Overview of Chapter 4: The Role of Academic Freedom in Campus Speech
Way back in 1896, Jane Stanford, the sole trustee, benefactor, and co-founder of Stanford University and heir to a railroad fortune, urged the University’s president to fire a professor who had supported unions and criticized railroads. She said the professor “cannot be trusted and he should go … he’s a dangerous man.”9 The university’s president ultimately fired the professor, a decision that tarnished the university’s reputation for decades.
This example illustrates that controversies over academic freedom have deep roots in our society. Yet we still do not have universal agreement on what academic freedom is or how it relates to free speech. This chapter delves into these twin topics with the goal of supplying yet another tool to help students enrich and refine judgments on how campus disputes should be resolved. What readers will see is that although some commentators treat free speech and academic freedom as interchangeable, important distinctions exist between the two. For example, while the First Amendment’s guarantee applies to all “the people,” to protect and nourish our democracy, academic freedom covers a far smaller group: faculty, and perhaps students and the university itself, in support of the academic mission of advancing knowledge.
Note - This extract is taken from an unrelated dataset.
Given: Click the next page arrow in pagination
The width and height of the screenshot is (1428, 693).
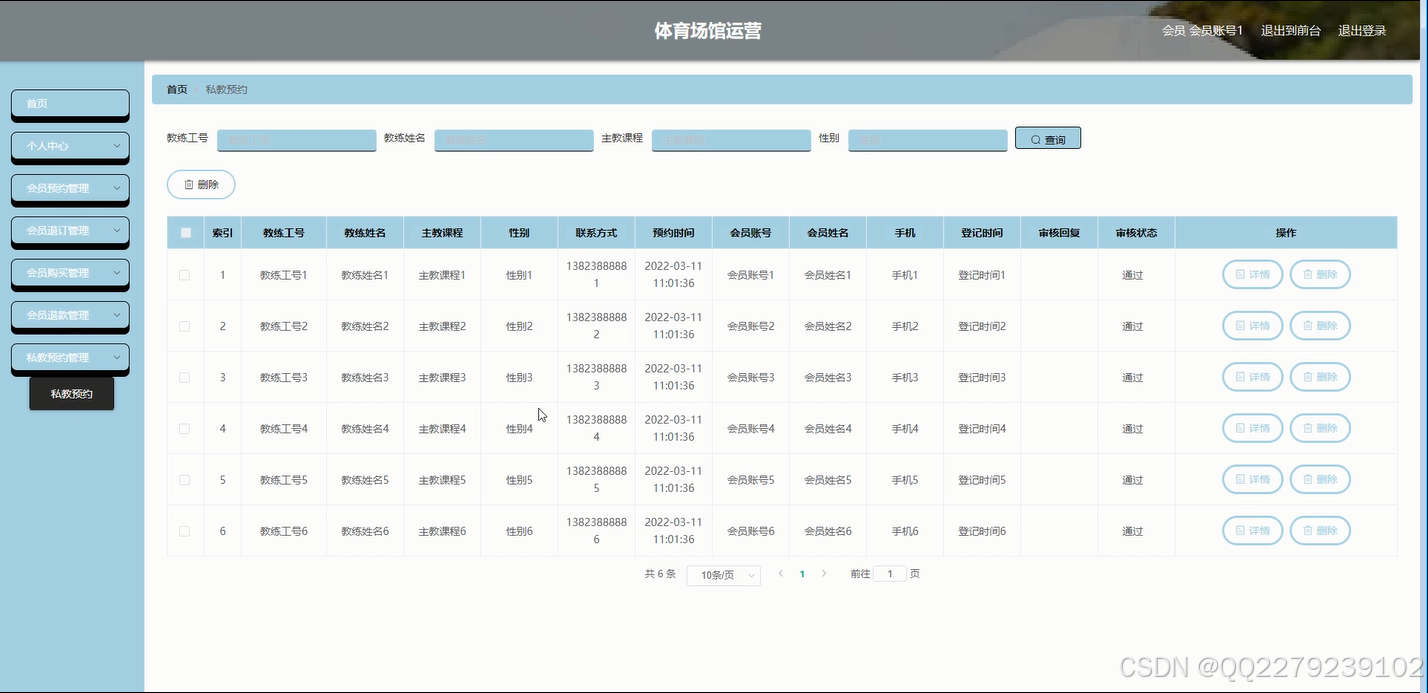Looking at the screenshot, I should (823, 574).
Yet academic freedom may apply in contexts where the First Amendment does not, such as in private universities.
The chapter concludes with a modern-day case controversy involving a law professor at the University of Pennsylvania. The dispute asks readers to reflect on the legitimacy of constraining academic speech both when the faculty member is speaking in their capacity as a professor and when they are speaking out as a citizen.
9See Melissa De Witte, “Academic Freedom’s Origin Story,” Stanford Graduate School of Education (May 1, 2023), https://ed.stanford.edu/news/academic-freedom-s-origin-story. A video of the speech described in the article is here: https://www.youtube.com/watch?v=AesygiQy0Hs.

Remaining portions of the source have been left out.